But sometimes these other experiences that can come in and blend so that that core self isn't as available in session. And that's probably what's what's harmful to clients. So Hannah, what do you notice either in yourself or with people you've done consultation with that can
Yeah, I get heady. I can get like problem solvy. Oh oh did I check off the box? Did I who should I call? What should I do? I I have that urgency kind of thinking. Um I get scared. Yeah. I mean I think that You know, I get very agenda driven. You know, there's a there's some this feeling of I need to do some um is there's even this feeling of like, am I breaking the rules? Like I get into this place of like
supposed to follow some kind of rule am I a and am I breaking the rules? Yeah. Um, or am I going to break the rules? It's this kind of yeah. So those are some of the
And I wonder in those moments and I think I've experienced a lot of that as well. Um a lot of getting into my head and worry. In those moments I'm probably not as attuned to the client.
Definitely.
Yeah. Yeah. I'm attuned to my own worry, my own concern, and not the client and what's their experience.
Absolutely.

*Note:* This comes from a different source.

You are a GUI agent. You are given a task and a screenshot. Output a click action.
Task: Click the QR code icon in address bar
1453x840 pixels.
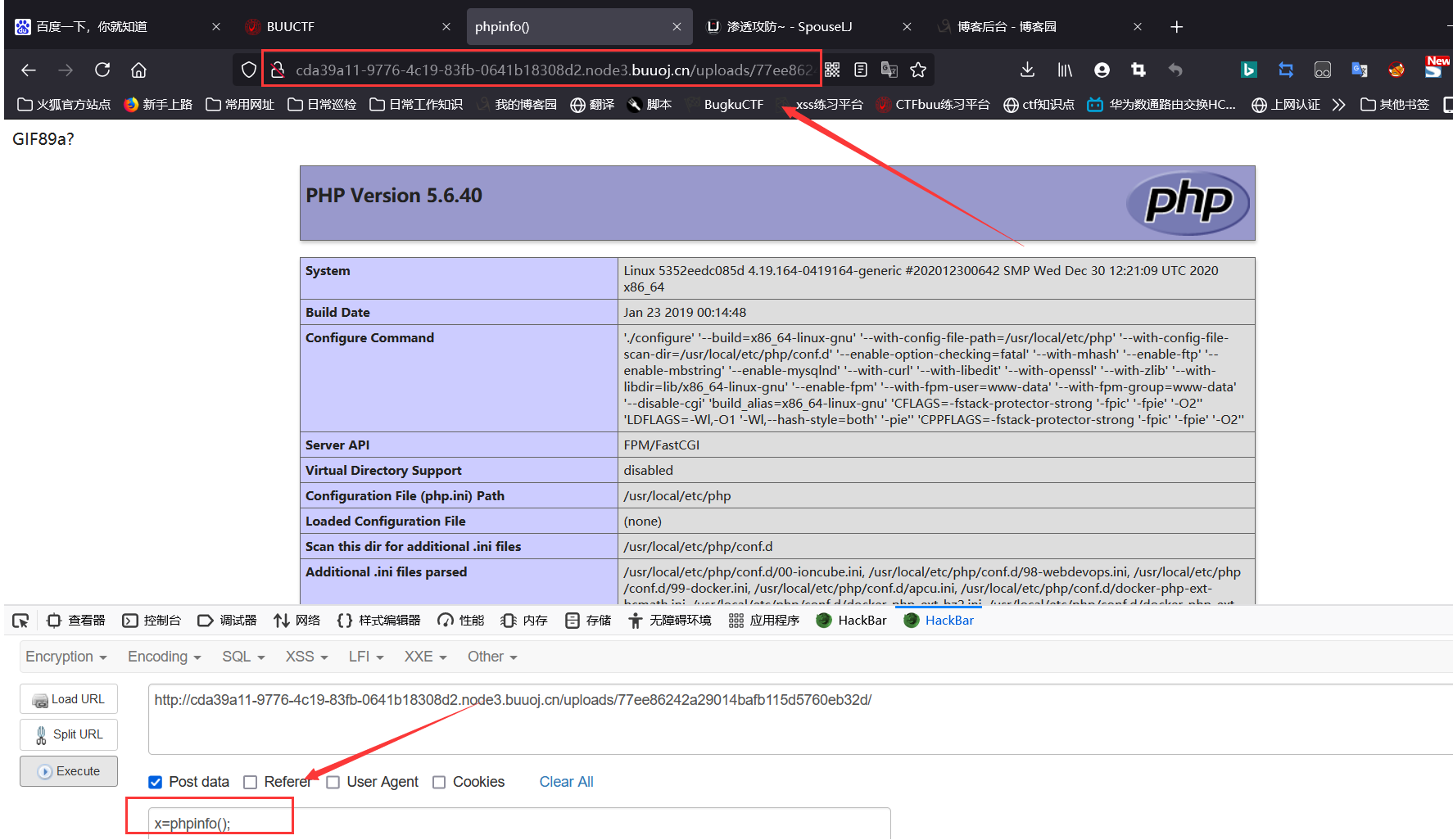point(832,70)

Yeah.
And including for myself, am I gonna get sued by their family if they do follow through? So that risk management concern comes in. And I just want to say that um that there is uh that is that is reality that can happen. And we are not going to talk about resources for that in this the liability risk resources, but I wanna point people into some d um wonderful resources. Um NAP et al. in 2024 has an article called Laws, Risk Management and Ethical Principles When Working with Suicidal Patients.
in professional psychology research and practice. The American Su Association of Suicidality has good information about suicide risk factors assessment and intervention. Um, and then also Deborah Pinalls, um, who is a professor of psychiatry, law and ethics at the University of Michigan, has a twenty nineteen article on risk management called Liability and Patient Suicide.

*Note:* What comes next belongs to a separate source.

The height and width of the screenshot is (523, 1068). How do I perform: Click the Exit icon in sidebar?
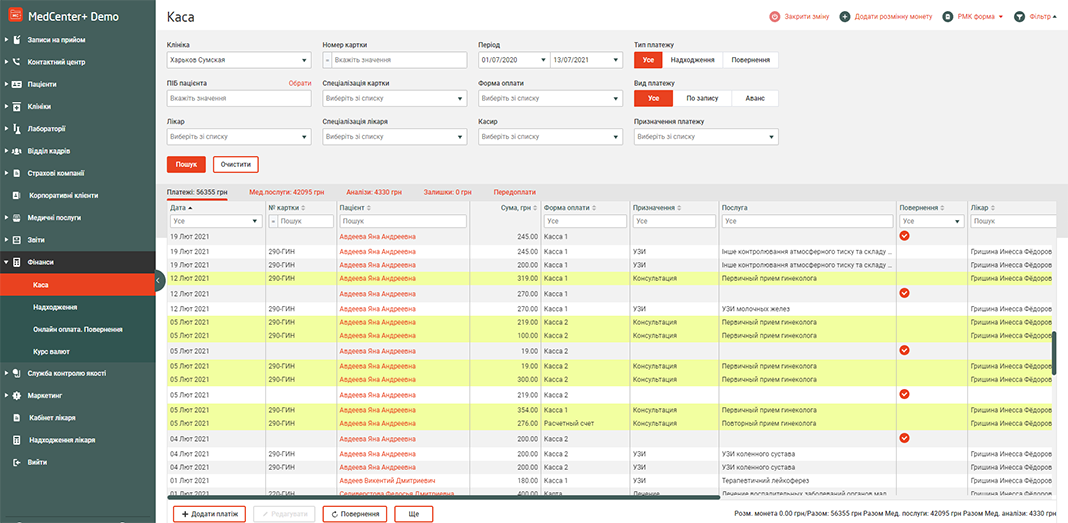[17, 462]
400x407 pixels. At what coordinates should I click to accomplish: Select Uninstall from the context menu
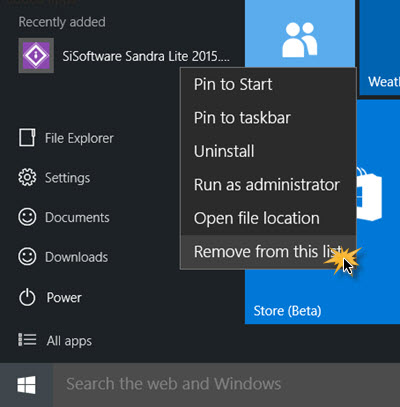tap(268, 151)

¶ Managing Risk and Client Autonomy
So we're not going to be talking about the viability piece itself, but instead what happens within us. And Hannah I know that you have some things that you bring. as a therapist in that moment or even earlier around risk management. And I wonder if some of that also helps you stay centered when a client has suicide.
Yeah. I mean I think that one knowing knowing what is comfortable for you or what is um what your limits are as a therapist is is important. And so for me, a limit I have is I'm not willing to break rules. Um, I'm just not. My license is important to me. I'm I'm I'm not gonna sort of have someone come to me and say, I'm gonna do this and this is my plan and this is what and I'm doing it and this is I'm not gonna just then say, Okay. I'm not intervening.
Because I care about my license and my, you know, it's important myself, you know, I it's important, it's protective. And so um so when I meet with someone, especially if it's someone who has chronic suicidality, I'll say and be very clear about that, that Look, I realize that you are you have your own autonomy, that I am not, I cannot stop you if you were to decide to do something. That is the truth. You can um and if you tell me these things
I have no choice but to intervene in some way because I need to protect myself. It's about um one, I care. I mean I don't I don't only say it that way, but I I do care about the person, but but I'm not interested in um taking over their autonomy.
You know, I don't think that goes so well. Um, but I will say, yeah, this is what this is a signal to me. If you share this with me, uh this is when I'm gonna act. And these are the ways in which Um and and if you can engage at all with some kind of way of helping you be safe, even a little bit, I'm not gonna Right. So um you could even say I yeah, that's another thing I think that's really important is like there's a lot of things you can share with.
So it's not like don't share a suicidality at all. I want you to tell me, you know, are you having thoughts? Even if you're having thoughts with plans, feel free to share it with me. Um, but when you start to say, I'm going to do this on this date or um, you know, then I I really can't, you know, then I need to do so I don't that's a long winded way of saying it, but um but yeah. So I'm I'm clear I'm just clear with um with whoever I'm with around that and it means that when it happened
Yeah, that's right. So you were bringing again that openness and like kind of a holding space so that they can explore all of the again that Walt Whitman, all the multitudes of experience they're having around ending their own life. And knowing that the desire to end their own life is is one strand of it in that moment, but that holding space that we can provide as therapists allows them to explore the other strand.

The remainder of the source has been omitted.